While real world benchmarks are a better look at what you can expect to get out of a product, synthetic ones are good for quotable numbers and the reliability of repeatable tests.
So for our Synthetic tests we ran the Kingston HyperX Fury 16GB USB through CrystalDiskMark and the Atto Disk Benchmark. Each test will be performed twice to ensure accuracy.
Sequential read and write speeds almost mirror what we saw in our ‘real world' performance tests. The USB drive has excellent read speeds and write speeds are faster than the 30 MB/s advertised on the packaging.
USB 2.0 performance is very limited, hovering around 30 MB/s for both read and write speeds. USB 3.0 has become more common in recent years but USB 2.0 still remains widely used so it's always worth taking both speed results in to account.

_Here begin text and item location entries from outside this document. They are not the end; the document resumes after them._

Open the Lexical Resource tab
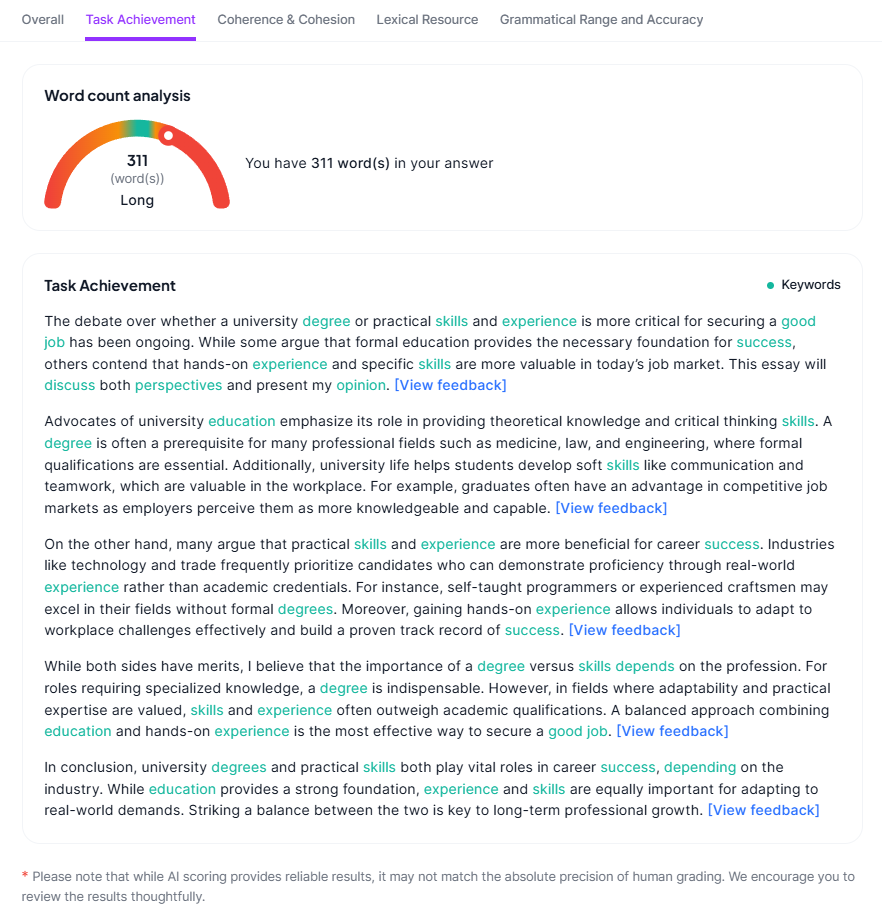 pyautogui.click(x=427, y=20)
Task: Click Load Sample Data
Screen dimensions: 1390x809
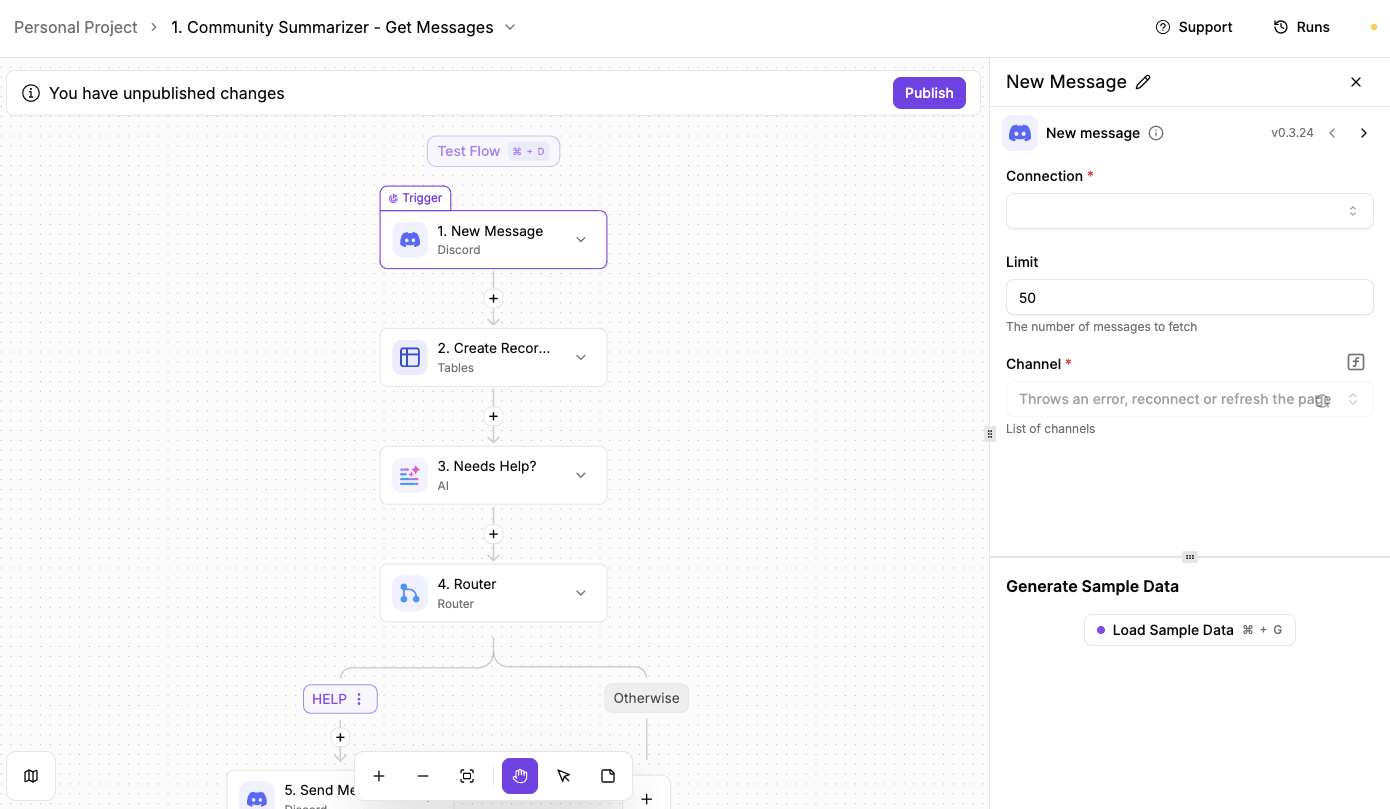Action: [x=1189, y=629]
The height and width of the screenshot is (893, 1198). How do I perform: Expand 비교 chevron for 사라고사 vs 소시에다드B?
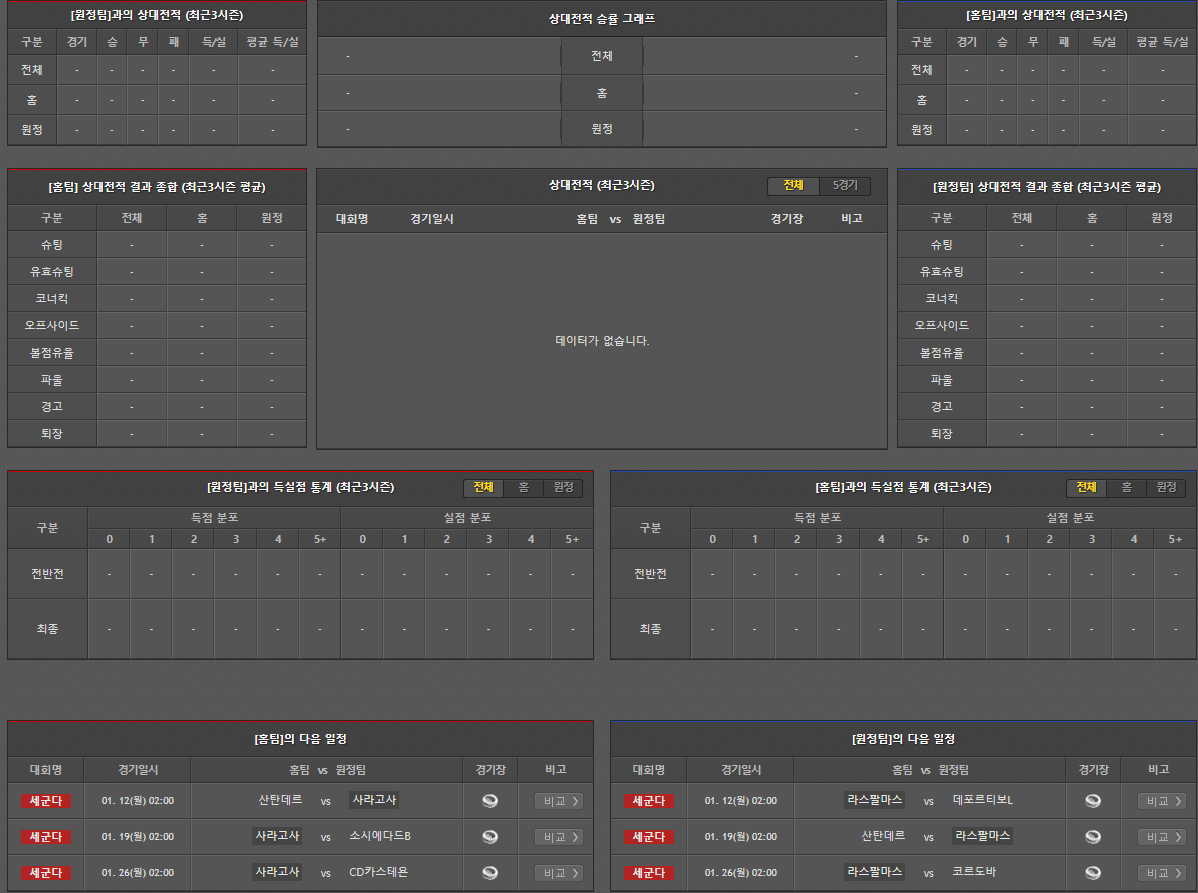pyautogui.click(x=575, y=837)
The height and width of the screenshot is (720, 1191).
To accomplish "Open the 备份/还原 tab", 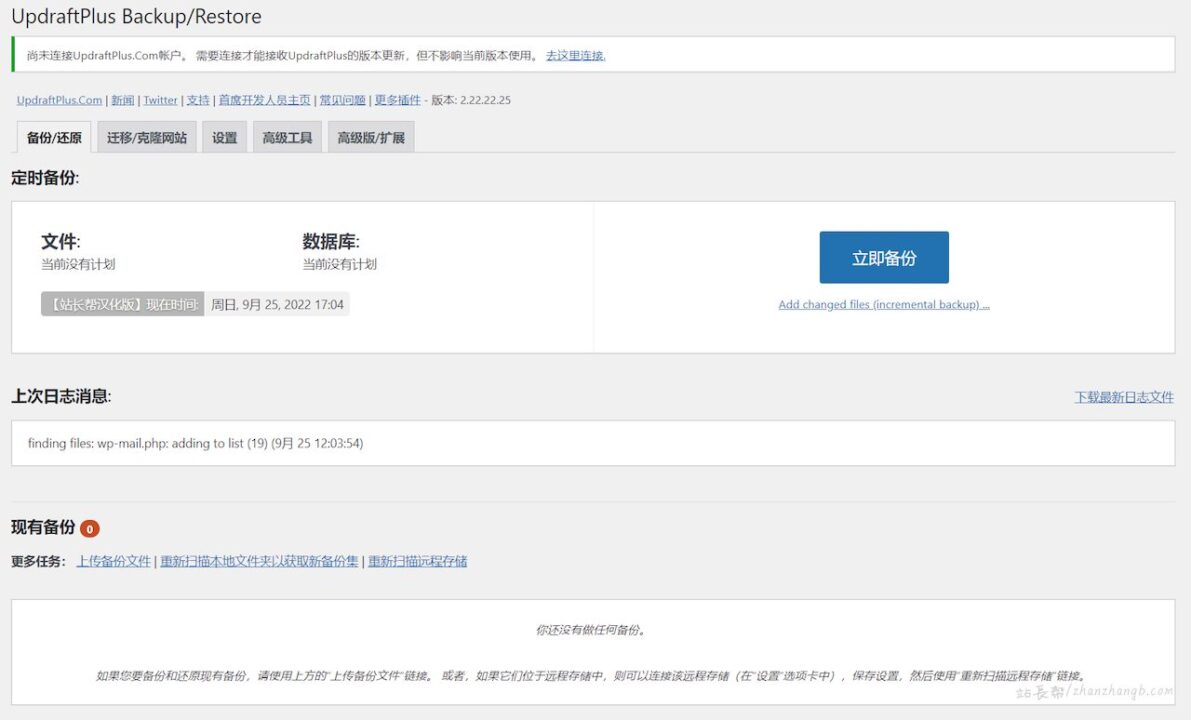I will 53,136.
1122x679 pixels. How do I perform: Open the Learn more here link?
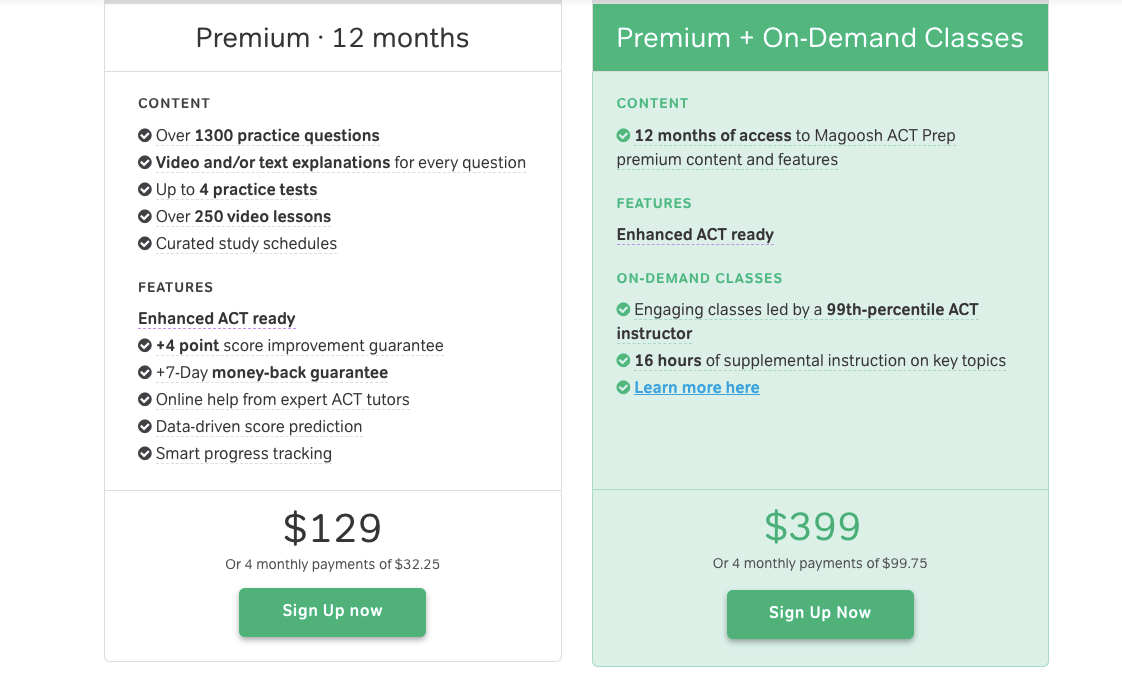tap(696, 388)
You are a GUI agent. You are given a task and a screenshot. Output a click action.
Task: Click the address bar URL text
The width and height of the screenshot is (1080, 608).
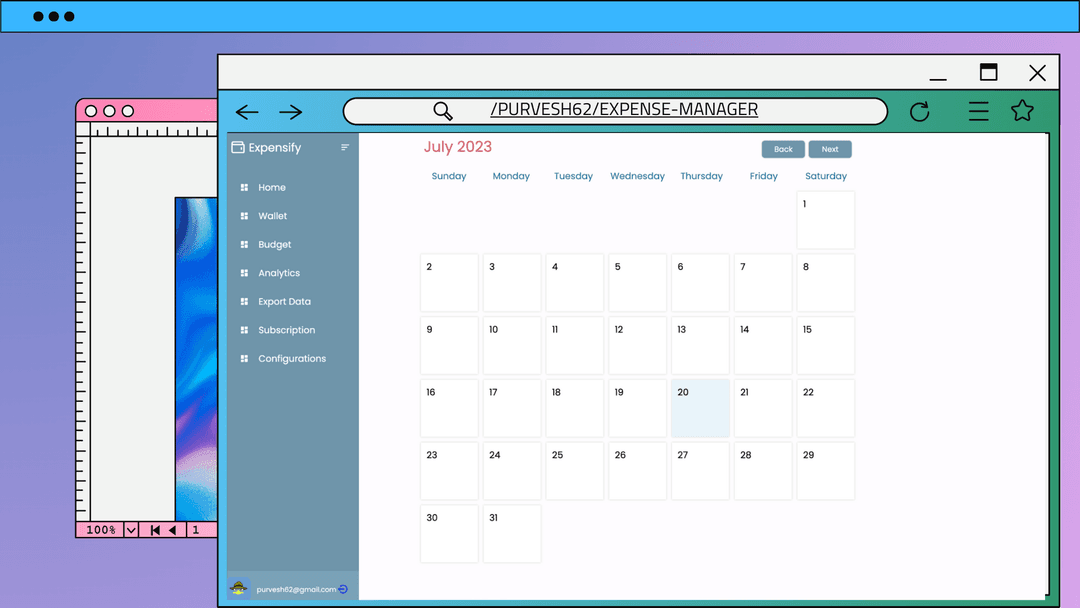(x=624, y=110)
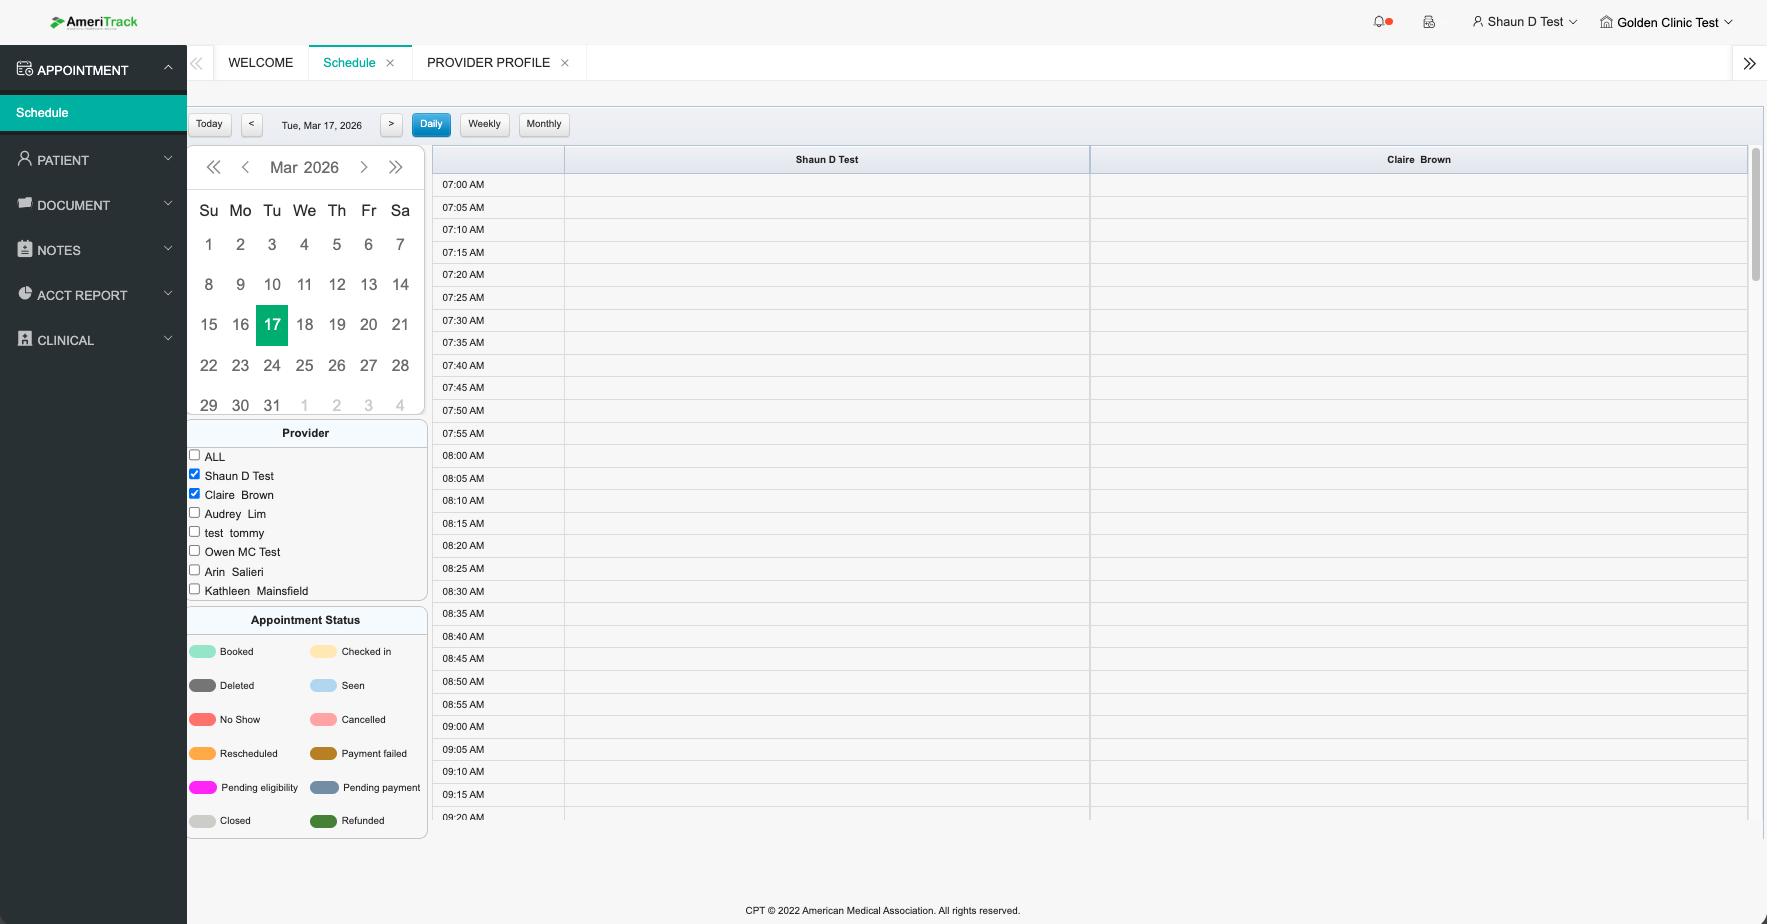Switch to Weekly schedule view
Image resolution: width=1767 pixels, height=924 pixels.
484,124
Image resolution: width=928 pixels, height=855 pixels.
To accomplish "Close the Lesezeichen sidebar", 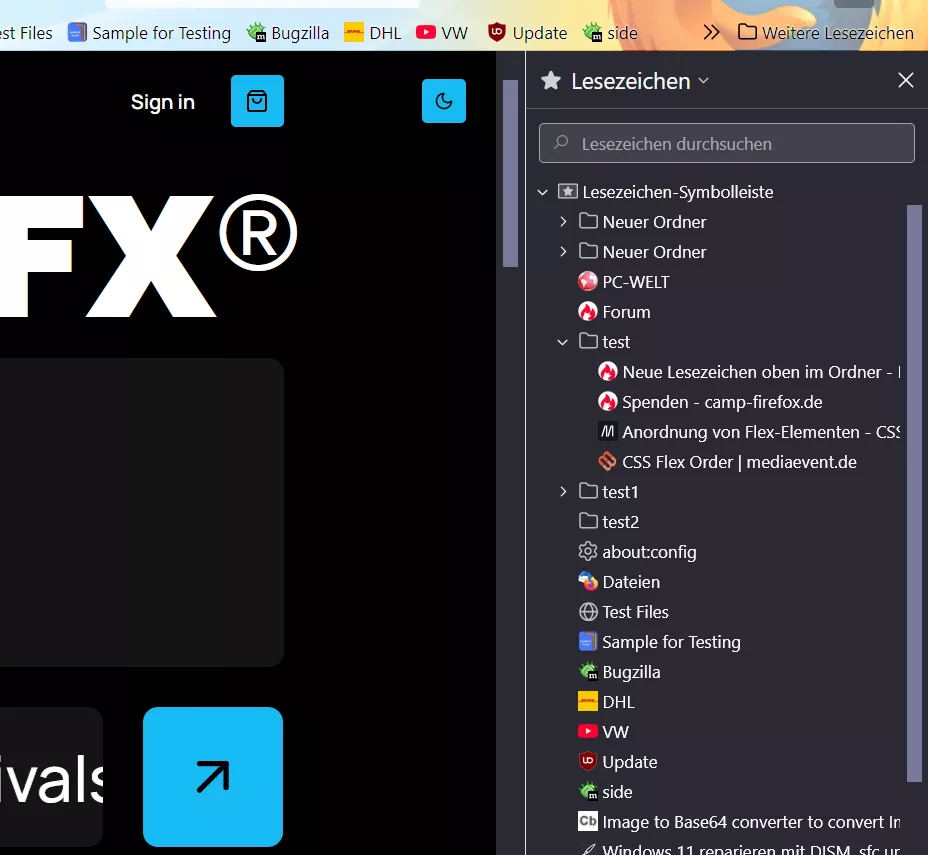I will tap(906, 80).

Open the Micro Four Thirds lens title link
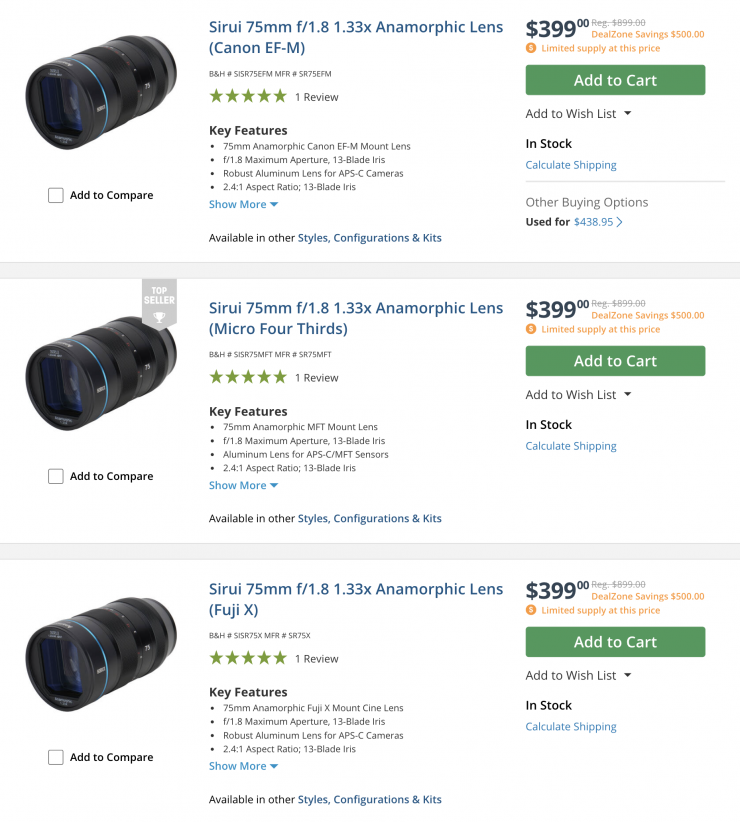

The ATTO Disk Benchmark performance measurement tool is only compatible with Windows. It essentially measures your storage systems performance with various transfer sizes and test lengths for reads and writes. Several options are available to customize your performance measurement including queue depth, overlapped I/O and even a comparison mode with the option to run continuously. You can use ATTO Disk Benchmark to test any manufacturers RAID controllers, storage controllers, host adapters, hard drives and SSD drives.
Our ATTO results remain fairly similar to our other tests. We have decent read speeds but much slower write speeds.